Chinese Spring

Christopher New

Contraband, £8.99

Review by Shirley Whiteside

As the former Head of Philosophy at Hong Kong University, Christopher New has intimate knowledge of the island and its people. He puts it to good use in his latest novel, which traces the rise of what would become known as the Umbrella Revolution, the 2014 protests that spread when the Beijing government tried to go back on agreements made at the time of Hong Kong's handover from the UK to China in 1997.

Protesters used their umbrellas to protect themselves from the tear gas being thrown by riot police attempting to disperse the crowds. Following the sacrifices made by the Tiananmen Square protestors 30 years before, New poses the question: has anything really changed?

New is best-known for his Chinese Coast trilogy of novels, a highly-praised account of the British presence in the Far East. Published to coincide with the 30th anniversary of the Tiananmen Square massacre on June 4, Chinese Spring is set in Hong Kong in 2012 and follows the fortunes of Anglo-Russian Dimitri Johnson and his circle.

The novel opens with a dramatic development: Johnson has cancer and is dying. As he ruminates on this news, he makes his way to the annual candlelight vigil in remembrance of those killed in Tiananmen Square. He meets Mila, his wife, and tries to avoid discussing his prognosis, relieved when San-san, his daughter-in-law, joins them at the vigil.

• _RECORD SET_:
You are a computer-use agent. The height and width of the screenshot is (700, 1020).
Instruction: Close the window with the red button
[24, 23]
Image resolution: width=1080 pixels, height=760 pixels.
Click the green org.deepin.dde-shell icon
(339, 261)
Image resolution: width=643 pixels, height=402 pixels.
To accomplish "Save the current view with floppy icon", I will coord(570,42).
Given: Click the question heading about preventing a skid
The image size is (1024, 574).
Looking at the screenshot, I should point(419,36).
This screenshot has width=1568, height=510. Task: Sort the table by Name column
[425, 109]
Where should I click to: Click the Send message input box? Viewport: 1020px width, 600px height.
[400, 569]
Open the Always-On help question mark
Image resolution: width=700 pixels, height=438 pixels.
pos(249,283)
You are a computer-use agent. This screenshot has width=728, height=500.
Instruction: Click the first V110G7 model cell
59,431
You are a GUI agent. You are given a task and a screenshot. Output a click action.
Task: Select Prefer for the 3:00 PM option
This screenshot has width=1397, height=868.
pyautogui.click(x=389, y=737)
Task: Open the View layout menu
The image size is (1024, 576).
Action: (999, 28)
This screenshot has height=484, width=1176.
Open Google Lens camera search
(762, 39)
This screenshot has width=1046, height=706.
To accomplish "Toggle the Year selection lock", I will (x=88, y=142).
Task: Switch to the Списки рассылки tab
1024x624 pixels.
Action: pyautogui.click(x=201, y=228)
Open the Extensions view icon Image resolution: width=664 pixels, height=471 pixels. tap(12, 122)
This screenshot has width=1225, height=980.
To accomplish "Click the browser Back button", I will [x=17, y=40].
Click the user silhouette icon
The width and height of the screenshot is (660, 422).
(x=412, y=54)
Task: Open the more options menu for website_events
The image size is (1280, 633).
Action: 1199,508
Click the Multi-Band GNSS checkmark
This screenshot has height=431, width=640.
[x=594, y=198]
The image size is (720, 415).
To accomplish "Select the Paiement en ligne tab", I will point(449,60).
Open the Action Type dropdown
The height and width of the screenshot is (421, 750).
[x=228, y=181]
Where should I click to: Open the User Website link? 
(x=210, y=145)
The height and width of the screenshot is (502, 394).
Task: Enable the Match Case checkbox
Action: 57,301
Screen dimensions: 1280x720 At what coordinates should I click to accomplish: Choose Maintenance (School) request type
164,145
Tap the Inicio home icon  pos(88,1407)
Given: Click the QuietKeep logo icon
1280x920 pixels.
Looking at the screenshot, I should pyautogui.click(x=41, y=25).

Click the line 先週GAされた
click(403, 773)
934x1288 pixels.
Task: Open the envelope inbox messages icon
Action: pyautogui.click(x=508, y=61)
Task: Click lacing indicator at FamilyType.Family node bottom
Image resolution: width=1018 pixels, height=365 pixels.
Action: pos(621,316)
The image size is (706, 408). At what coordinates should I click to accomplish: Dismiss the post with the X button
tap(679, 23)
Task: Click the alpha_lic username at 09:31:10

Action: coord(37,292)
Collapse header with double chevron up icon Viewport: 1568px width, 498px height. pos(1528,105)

• _PROBLEMS TO WORK ON_:
A. In the review, in what place and year is the novel set?
B. Please write out the part of the review between "Contraband, £8.99" and "China in 1997.", inclusive.

• _EXERCISE RESULTS_:
A. Hong Kong in 2012.

B.
Contraband, £8.99

Review by Shirley Whiteside

As the former Head of Philosophy at Hong Kong University, Christopher New has intimate knowledge of the island and its people. He puts it to good use in his latest novel, which traces the rise of what would become known as the Umbrella Revolution, the 2014 protests that spread when the Beijing government tried to go back on agreements made at the time of Hong Kong's handover from the UK to China in 1997.